Workflow
小米提出DriveMRP:合成难例数据+视觉提示事故识别率飙至88%!

Core Viewpoint - The article discusses advancements in autonomous driving technology, specifically focusing on the DriveMRP framework, which synthesizes high-risk motion data to enhance the motion risk prediction capabilities of vision-language models (VLMs) [1][4]. Background and Core Objectives - Autonomous driving technology has rapidly developed, but accurately predicting the safety of ego vehicle movements in rare high-risk scenarios remains a significant challenge.
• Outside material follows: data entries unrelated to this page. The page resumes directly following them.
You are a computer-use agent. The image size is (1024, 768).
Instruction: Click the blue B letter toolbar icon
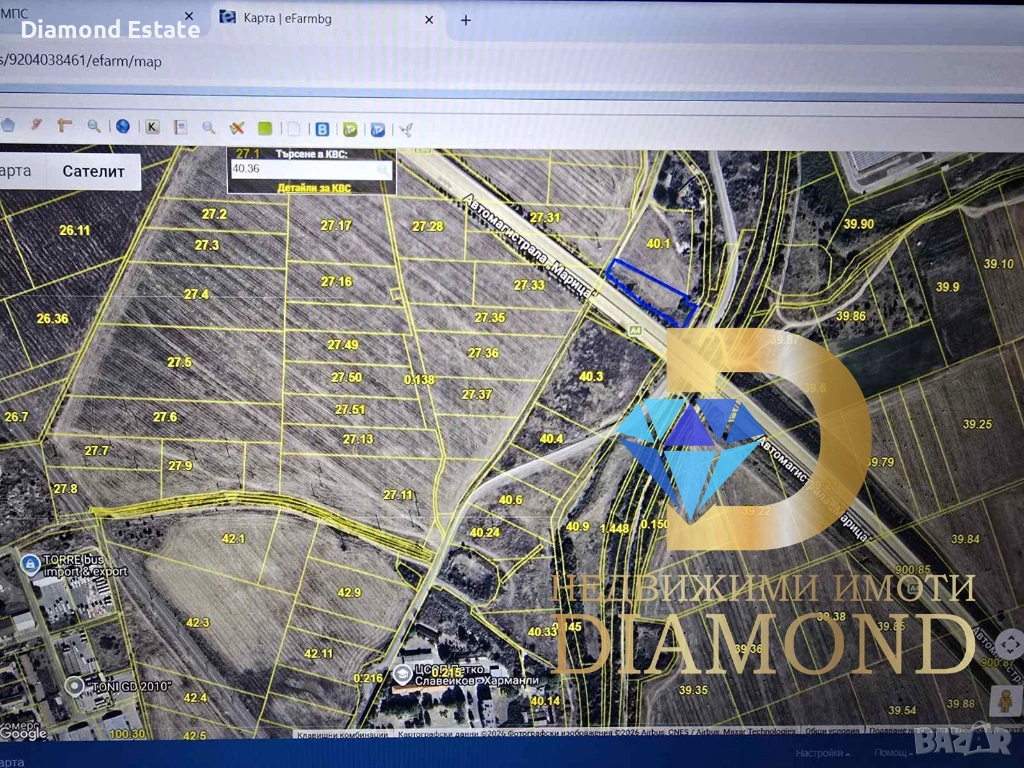pos(322,129)
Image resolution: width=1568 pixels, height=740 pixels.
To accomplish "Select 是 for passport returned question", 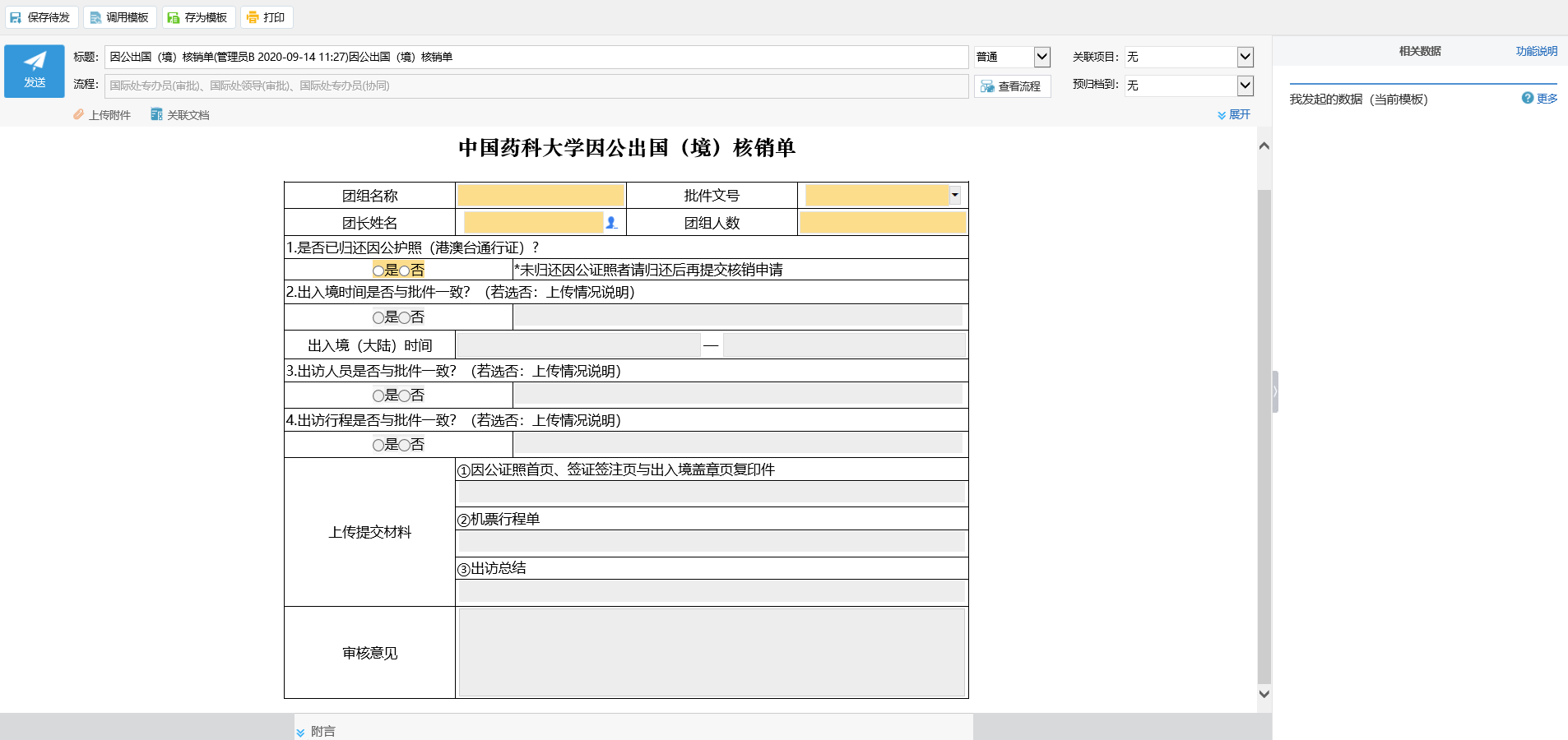I will (378, 271).
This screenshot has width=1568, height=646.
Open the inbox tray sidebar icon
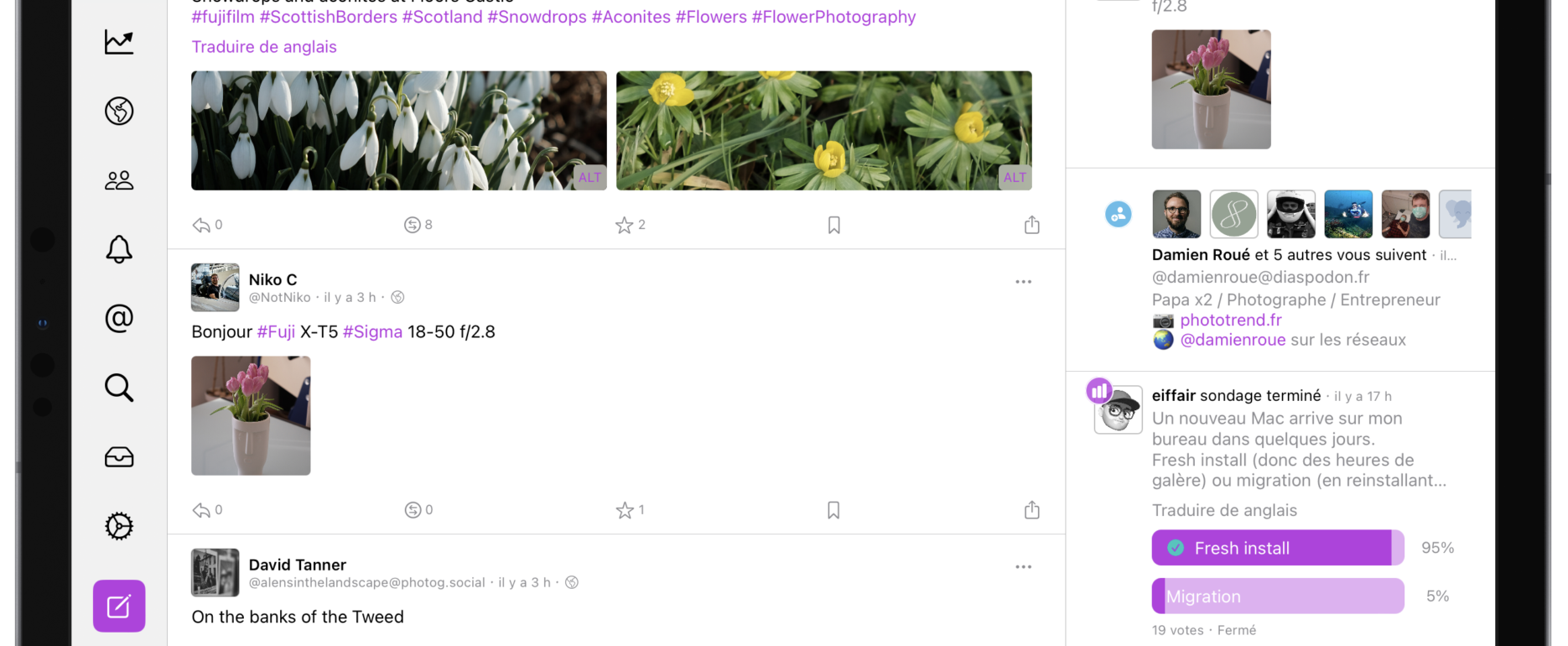119,457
Existing trajectory evaluation methods often provide a single reward score, lacking risk type explanation and decision-making support [1]. Limitations of Existing Methods - Rule-based methods rely heavily on external world models and are sensitive to perception errors, making them difficult to generalize to complex real-world scenarios, such as extreme weather conditions [2]. Core Innovative Solutions - DriveMRP-10K: A synthetic high-risk motion dataset containing 10,000 high-risk scenarios, generated through a "human-in-the-loop" mechanism, enhancing the VLM's motion risk prediction capabilities [4]. - DriveMRP-Agent: A VLM framework that improves risk reasoning by using inputs like BEV layout and scene images [5]. - DriveMRP-Metric: Evaluation metrics that assess model performance through high-risk trajectory synthesis and automatic labeling of motion attributes [5]. Performance Improvement - On the DriveMRP-10K dataset, the DriveMRP-Agent achieved a scene understanding metric (ROUGE-1-F1) of 69.08 and a motion risk prediction accuracy of 88.03%, significantly surpassing other VLMs. The accident identification accuracy improved from 27.13% to 88.03% [7][8]. Dataset Effectiveness - The DriveMRP-10K dataset significantly enhances the performance of various general VLMs, demonstrating its "plug-and-play" enhancement capability [10]. Key Component Ablation Experiments - The inclusion of global context in the model led to significant improvements in scene understanding and risk prediction metrics, highlighting the importance of global information for reasoning [12].